Published by the editorial team, 6 June 2017
On May 18-19, after five years of research and development at the ASTRON & IBM centre for Exascale technology, the Dome project presented the latest results on the paths towards exascale in data transport and computing. Indeed, the technological challenges for the Square Kilometre Array (SKA) are big, and naïve scaling of conventional technologies would yield a telescope requiring in the order of a gigaWatt to run. Moreover, Moore’s law of increasing complexity and number of transistors on a chip is flattening, and it will not be able to completely bridge the gap between what is needed and what is possible.
The Dome project therefore looked and found ways to boost efficiency in three target fields: green computing that addresses technologies to radically reduce the power needed to do computationally intensive work on extremely large amounts of data, Nano-photonics that addresses technologies needed to drastically reduce the power of data transport over longer distances and inside computing machines, and Data & Streaming that addresses technologies to process data on-the-fly and store data at a high efficiency for later use.
With well over one hundred publications, several tens of SKA design reports produced, tens of architectures proposed in the compute and photonics domains, modelling tooling developed for computing architectures and for storage, hardware demonstrators created for microservers, data transport and for photonic beamforming, and supporting an active Users Platform with thirty members, the Dome project can truly be considered a success.

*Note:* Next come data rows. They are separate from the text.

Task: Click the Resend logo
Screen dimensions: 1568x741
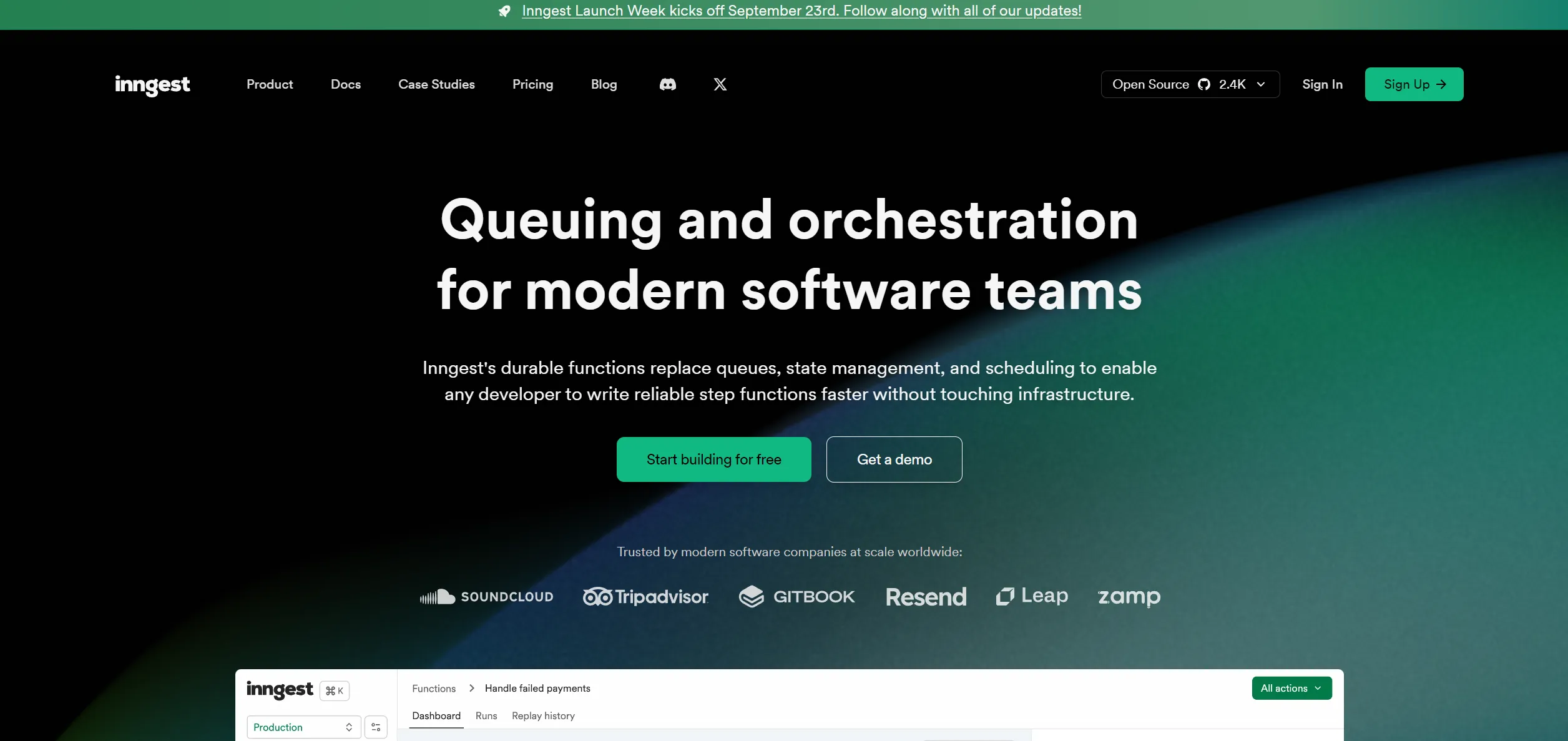Action: [x=926, y=597]
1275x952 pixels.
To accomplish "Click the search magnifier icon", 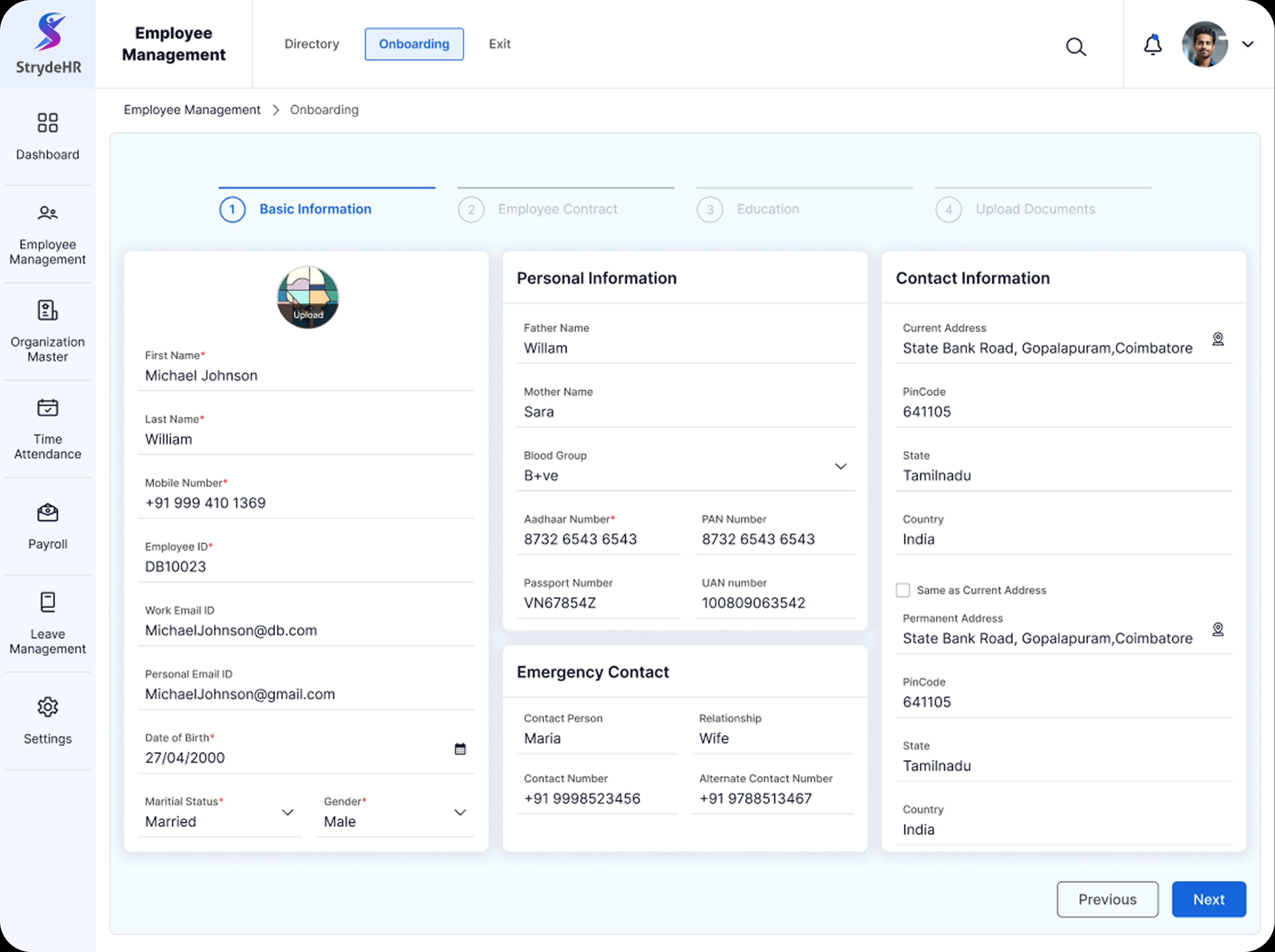I will click(x=1076, y=46).
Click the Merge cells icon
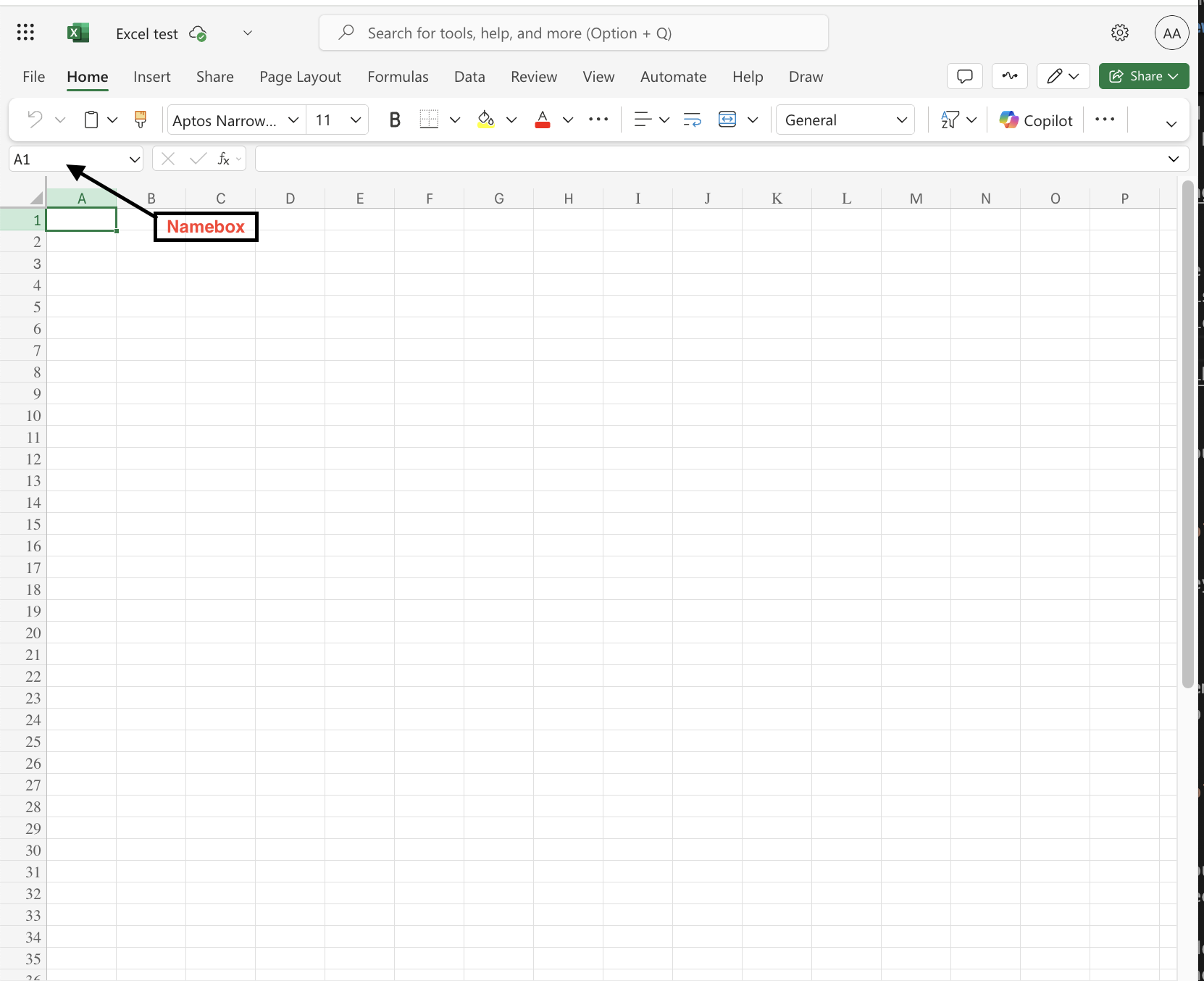 (x=729, y=120)
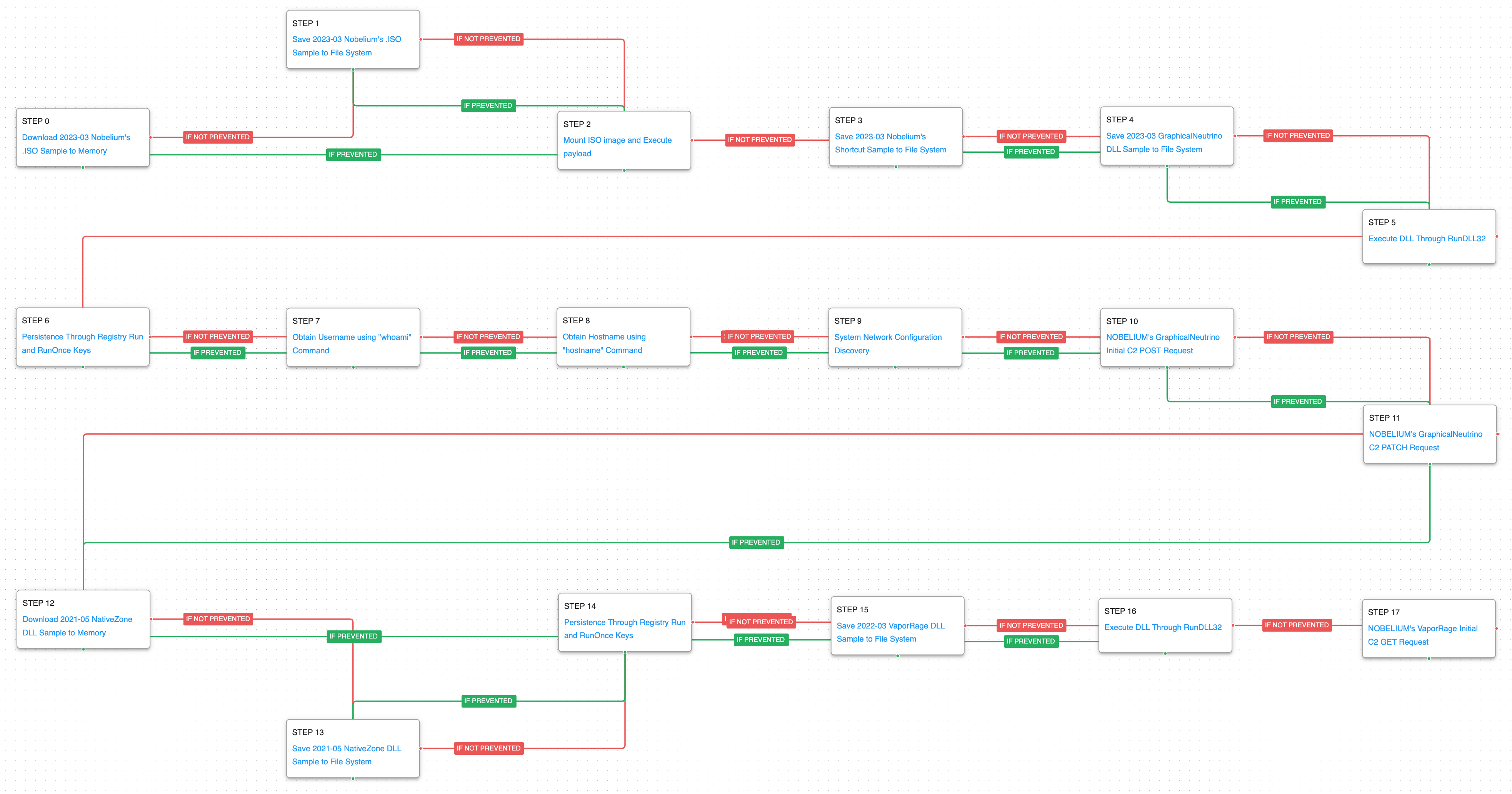Open Step 15 Save VaporRage DLL Sample
The image size is (1512, 794).
890,632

Scientific highlights of Dome were presented by giving an overview of the designs and of the data and computing challenges posed by the SKA, and subsequently zooming in into specific areas where Dome contributed and where Dome proposed designs that significantly improve efficiency.For example, a holistic design approach for computing architectures was presented, allowing extremely fast design space exploration. Similarly, a tiered-storage design approach with tape, disk and solid state memory was presented that automatically gives an optimal design in terms of access times and data volumes for a given cost. Various accelerator designs were presented that can run algorithms very efficiently. On the algorithm side of things, an overview was presented of the entire SKA signal processing chain, with novel efficient approaches in beamforming, calibration and imaging. The scientific Dome presentations concluded with a session on science data centres: a view from both the astronomer-user perspective, and from a technological perspective.
Secretary General Maarten Camps of the Ministry of Economic affairs noticed similarities between our approach to tackle the exascale challenge and the Ministries’ approach to tackle societal challenges. Both are based on a three-stages approach: define a goal at the horizon, define the steps (innovation) to get there, and find partners and join forces. Indeed, our “dot” at the horizon is the SKA and its regional science data centres as explained by Carole Jackson. The innovation is achieved by initiatives such as Dome, and through its collaborations.The impact of Dome on the SKA and society was explained by Gert Kruithof. For the SKA, Dome results were made available for phase one, including efficient calibration and imaging algorithms (for example accelerated gridding) and photonic links. Some results target more towards the second phase of the SKA.
Now, after five years of hard work, the Dome project comes to an end in October of this year. Dome has brought us much closer to our dot on the horizon. We’re not there yet, but the symposium clearly showed next steps how to get there.